79. Another Rose Tavern bottle, this one identified as belonging to William and Mary Long, operators of the notorious establishment in London’s Covent Garden. Before 1661. Height 9½ inches.
Like my pursuit of William Deaven’s pewter tankard, the trail began amid the pages of Boyne’s catalogue of seventeenth-century tokens, but with results that were immediately more successful. Although William was unlisted, Mary Long appeared on her own at the sign of the rose and with an inscription which established her as living in Russell Street, onto which the Rose Tavern faced. Not all seventeenth-century tokens are listed in Boyne, and as Figure 80 shows, a token issued by William and Mary Long AT THE ROSE TAVERN IN COVENT GARDEN was one of them, its triple initials identical to those on the bottle seal. Neither token is dated, but subsequent research revealed that William Long died in 1661, proving, therefore, that the bottle was in use before that date. Like Margaret North of the Ship Tavern on St. Mary Hill, the widow Long continued in business on her own, issuing a token, and probably continuing to serve from her husband’s old bottles until her own death in 1673. It is entirely possible that these same bottles were put before Samuel Pepys, whose diary records three visits to the Rose, the first on the night before Christmas in 1667.

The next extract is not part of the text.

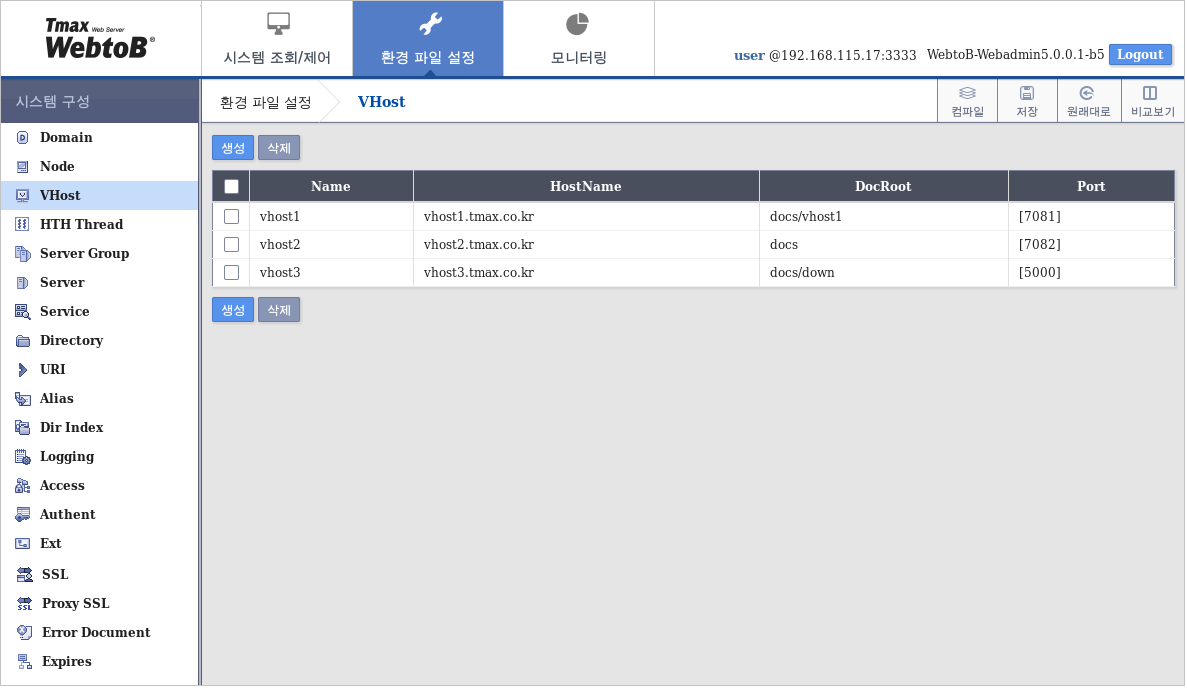Open Access settings via its sidebar icon

click(23, 485)
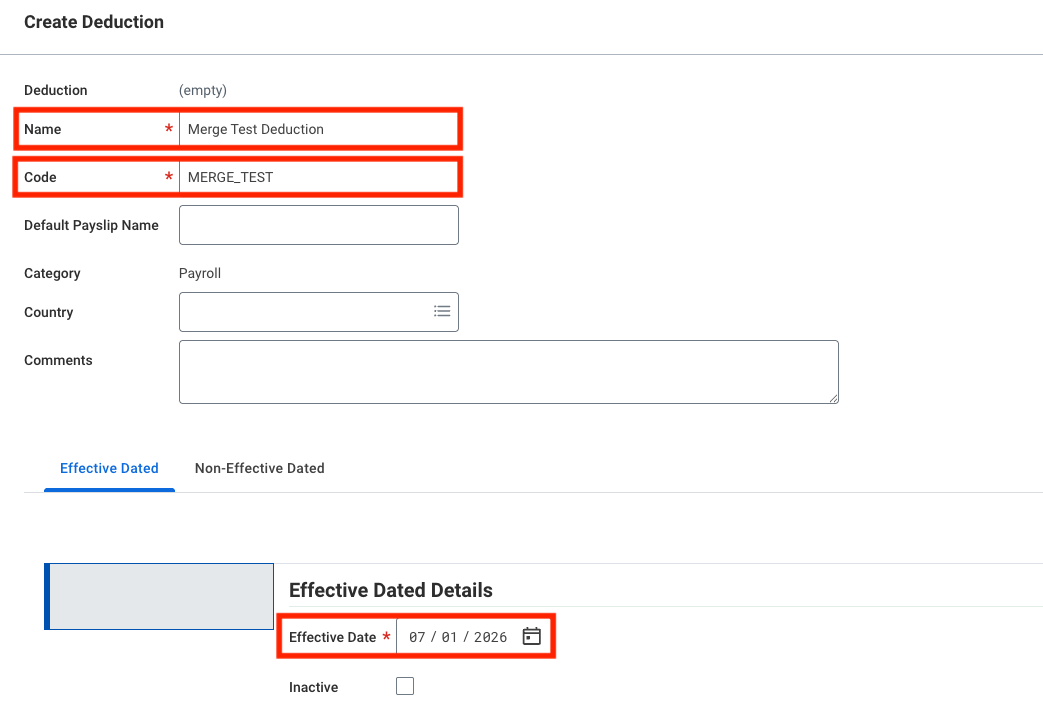Click the Payroll category value
Screen dimensions: 1043x713
pyautogui.click(x=200, y=273)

80. William and Mary Long’s Rose Tavern trade token. Brass, and pre-1661.
And so took my coach, which waited; and drank some burnt wine at the Rose Tavern door while the constables came, and two or three bellmen went by, it being a fine light moon-shine morning: and so home round the City.1
Few passages in the diary are as evocative as these few lines. One can almost hear the clop of the horses’ hooves as the coach rumbles away from the tavern through the sleeping Christmas streets.
Pepys’s next visit was in May, 1668, in broad daylight and in quite different weather, when he drank a tankard of some unspecified cool drink before going into the playhouse to see what turned out to be a particularly dismal play. Four days later, he was back again to see another play, The Mulberry Garden, by Sir Charles Sedley, “of whom, being so reputed a wit,” wrote Pepys, “all the world do expect great matters. I having sat here awhile and eat nothing today, did slip out, getting a boy to keep my place; and to the Rose Tavern, and there got half a breast of mutton off of the spit, and dined all alone.”2 He did not comment on the quality of the meal, possibly because the play stuck so deep in his craw. “I have not been less pleased at a new play in my life,” Pepys concluded. He should have stayed at the Rose!
By the end of the seventeenth century, Covent Garden had earned itself the kind of reputation now enjoyed by New York’s Central Park. “In those days a man could not go from the Rose Tavern to the Piazzi once but he must venture his life twice,” wrote playwright Thomas Shadwell.3 Sixteen years later George Farquhar in The Recruiting Officer had one of his characters declare, “If I had you in the Rose Tavern, Covent Garden, with three or four hearty rakes or four smart napkins, I would tell you another story, my dear.”4 It is evident from Hogarth’s engraving that at the Rose just about anything went (Fig. 81). Thus, the patch-prettied doxie in the foreground in the process of disrobing, long ago outdid (or undid) the topless go-go dancers of our own time. Capping the talents of the pregnant singer of bawdy ballads, and with the aid of the candle and Rose Tavern serving dish held by Leather-coat the waiter, Aretine, the “posture woman,” did her celebrated thing. Behind her the liquor freely flows from bottles much like those found on the Sandwich beach but eighty years later than that of William Long (Fig. 79). To those who see bottles simply as glass, that is all the Rose Tavern bottle is, an antique desirable because of its early date. To others it is a hundred years of wine, women, and song, a link with Samuel Pepys, Edward Gibbon, David Garrick, and most of the great names in the eighteenth-century British theater—including the now forgotten but once immensely popular young actor Hilderbrand Hordern, who was murdered in a room at the Rose in 1712.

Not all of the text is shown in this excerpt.